At that time, one of the greatest virtues expected from me, was that the designs would be translated in a ‘pixel perfect’ manner, and they should display identically regardless of the browser used.
Days were spent making sure the forms and interactions also worked on the incompatible Microsoft Internet Explorer, and that the webpages would look and behave the same on that abomination of a browser.
When making digital art, or more specifically, art that is experienced using a web browser, the same expectations of uniformity across browsers and platforms seem to prevail. My artworks, which often use quite demanding GPU accelerated graphics, or obscure quirks, should also run on the old iPad of my parents with its cracked glass touch surface.
My new Venster NFT collection depends heavily on features offered by the Scalable Vector Graphics standard (SVG), an open standard developed by the World Wide Web Consortium. Even though this standard has been around since 1999, it became clear to me that my admittedly unorthodox use of this declarative graphics language is still interpreted quite differently across contemporary web browsers.
I noticed that now, in 2024, these various browser implementations (such as Chrome, Firefox and Safari) just have different opinions about how SVG should render, even when I correctly adhere to the documented standard. Perhaps the guidelines for the rendering of visual aesthetics are more complex than what crystallized in the specification, and they leave space for interpretation?
I considered stretching my Solidity and SVG programming skills further, and restructure the graphic document, in order to make the artwork render identical on all browsers, but it required a lot more on-chain calculations, and as the source for the artworks is calculated by Solidity code, rendering would quickly run out of gas and not display anything at all.
This led me to contemplate a larger question: is it actually my responsibility as artist to adhere to the expectations of the off-chain display software stack, such as your browser, your operating system, your screen size? Should it be responsive to all monitor aspect ratios? Should it display differently when your computer is set to “dark mode”? Am I only allowed to use features that render the same on all devices and browsers, or could I as artist prescribe the requirements for ideal display?
I don’t know.
But what I did find hugely fascinating was to view one single artwork in different browsers and see it render differently. In particular the mixing of nested blending modes, and the use of filters were interpreted in various interesting ways. Sometimes, the GPU even started to glitch with red pixel noise (at least on my computer), so I decided to deem the varying SVG interpretations a feature of the artwork.

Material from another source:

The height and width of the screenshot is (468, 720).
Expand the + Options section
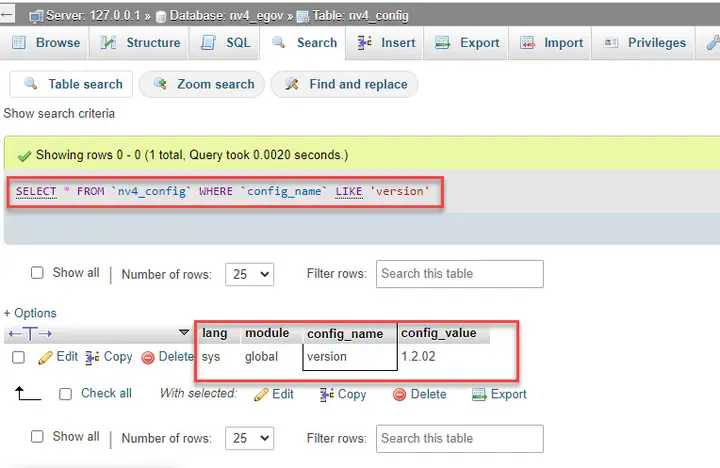click(x=30, y=313)
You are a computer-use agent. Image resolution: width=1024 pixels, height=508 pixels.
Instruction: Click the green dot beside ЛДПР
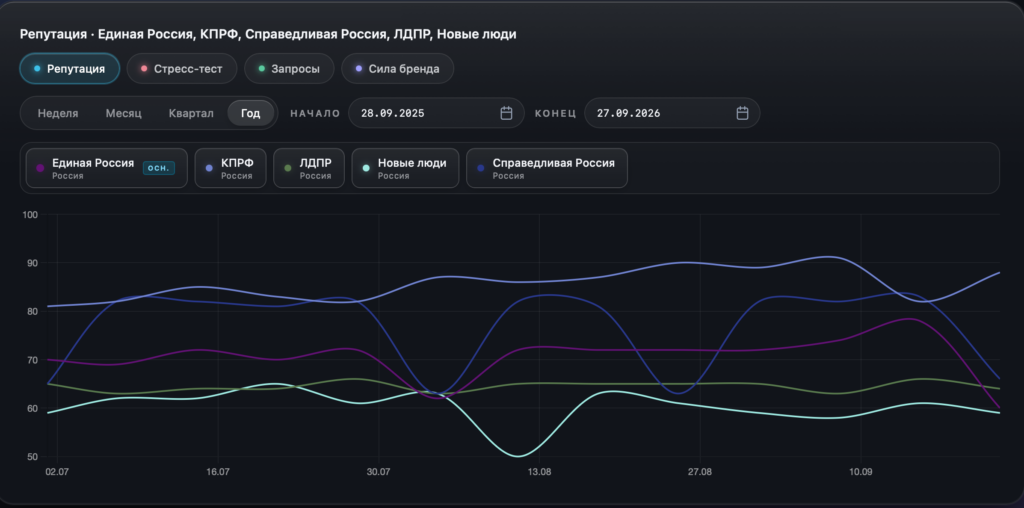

Over time, browsers are of course still developing. Standards might (hopefully) not change, but their interpretation and support do. Long term, we cannot know which standards will remain commonly used, and which ones will be forgotten. JPG was amazing when invented, and still widely supported, but has been superseded by newer image formats in quality and compression efficacy. Will support for SVG cease at some point in the future, as it happened to Macromedia Flash not too long ago?
I invite you to watch the 100 Venster tokens on all your devices, browsers, and operating systems. Perhaps there is not one single canonical rendering, but all are subjective temporal performances of one and the same score.